Records from a pointing dataset —
--- begin ---

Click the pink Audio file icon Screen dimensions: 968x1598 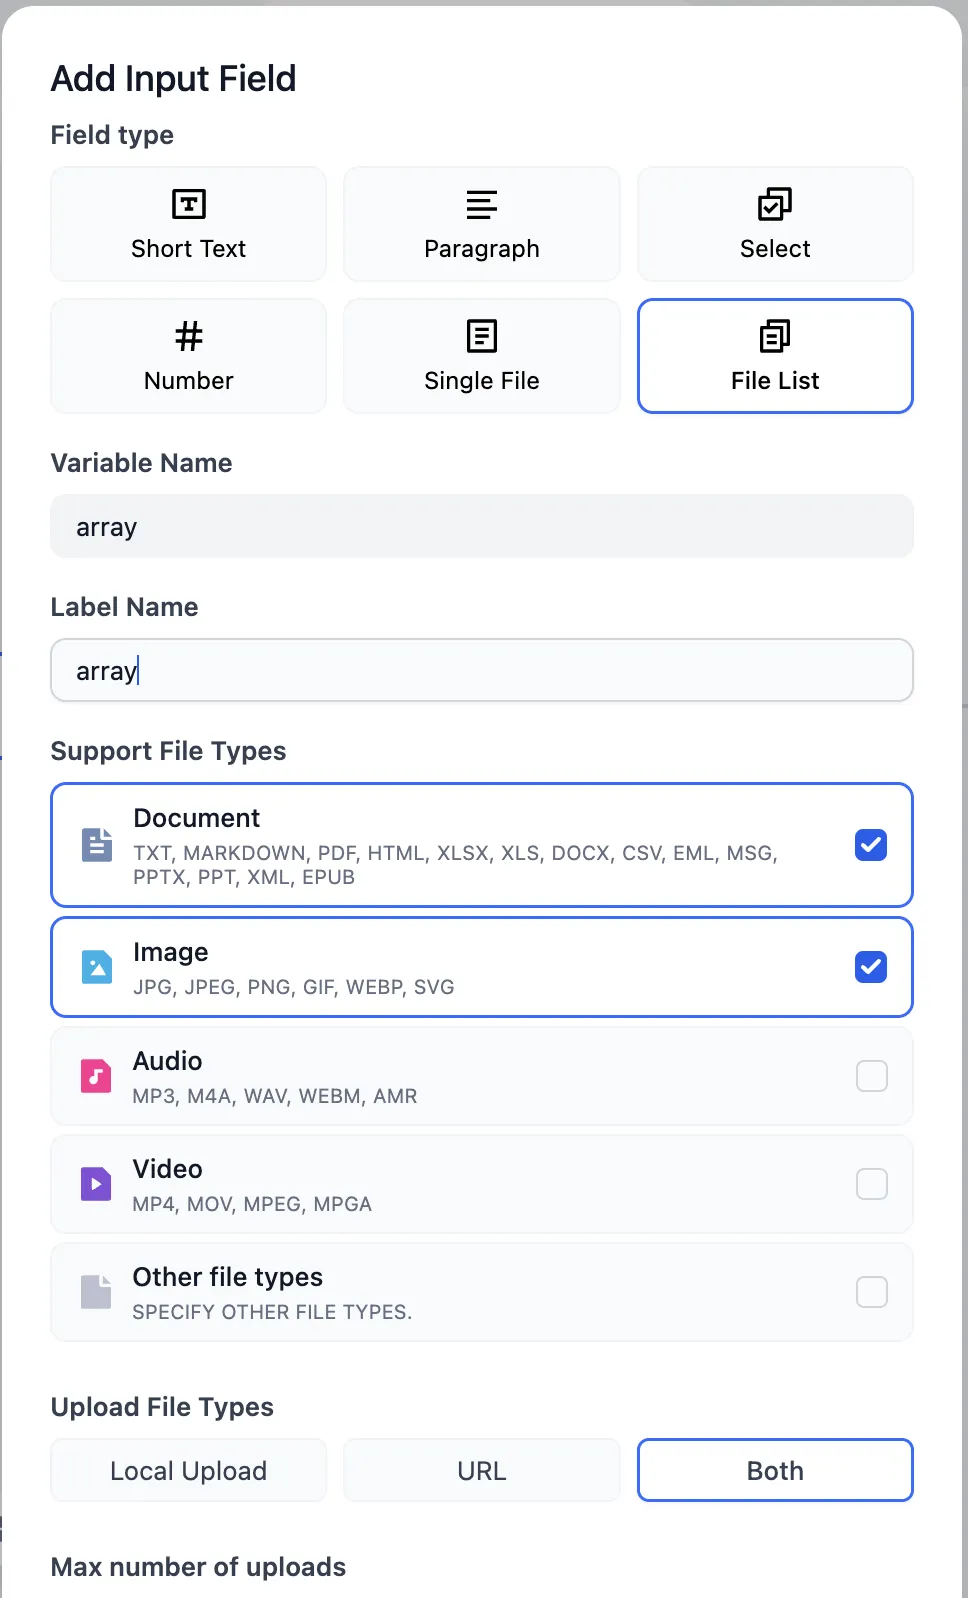pos(96,1076)
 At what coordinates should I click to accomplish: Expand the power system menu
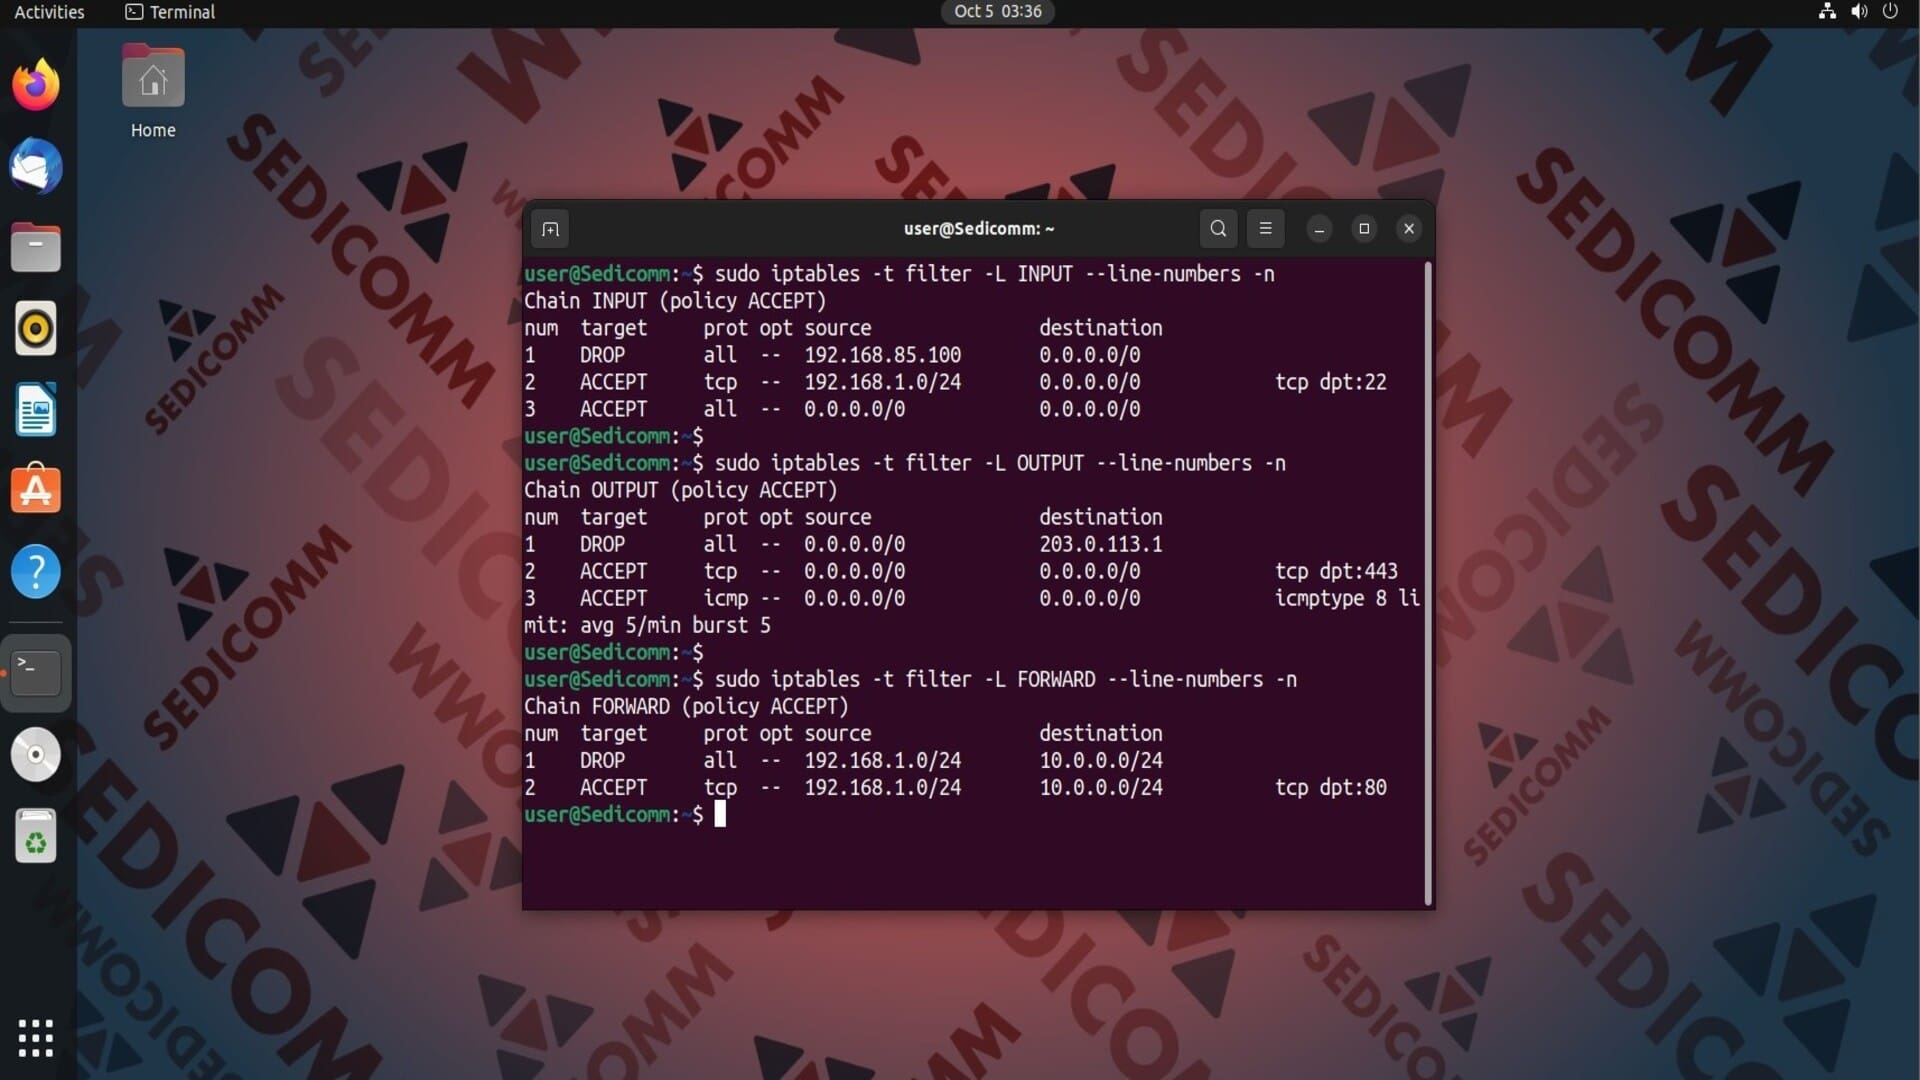click(1890, 12)
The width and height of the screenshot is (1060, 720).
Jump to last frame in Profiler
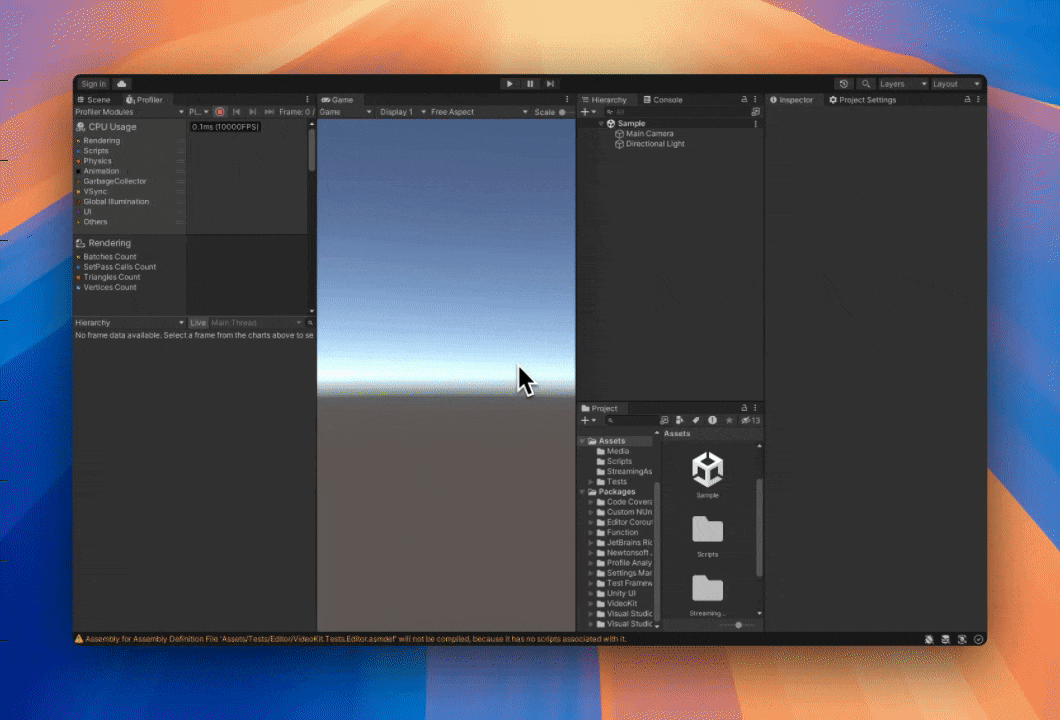click(269, 112)
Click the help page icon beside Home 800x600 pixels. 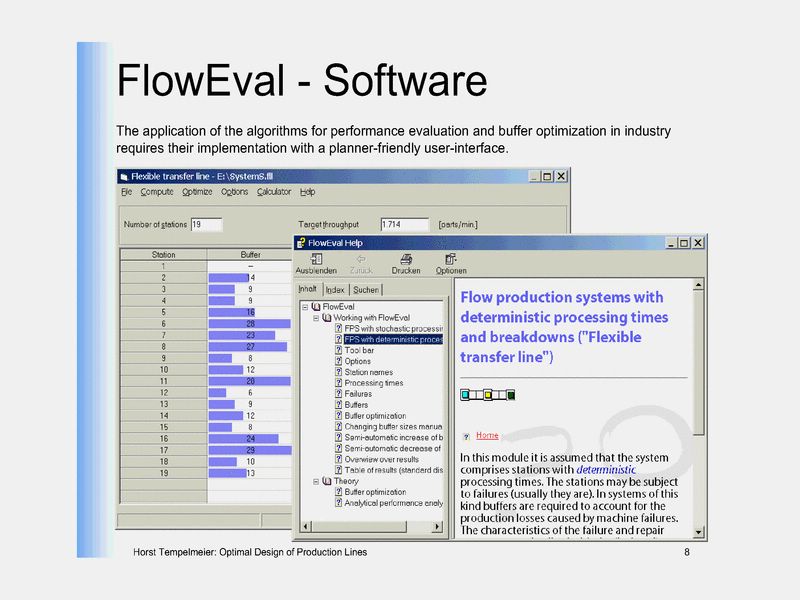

--- end ---

Direction —
Express the records as a Markdown table with the columns "Row" and "Line", starting at the line containing "The width and" and running through the end of the records, with both ends included. Skip blank lines and omit the pictures.

Exercise result —
| Row | Line |
|---|---|
| 1 | The width and height of the screenshot is (1060, 720). |
| 2 | Jump to last frame in Profiler |
| 3 | click(269, 112) |
| 4 | Click the help page icon beside Home 800x600 pixels.  |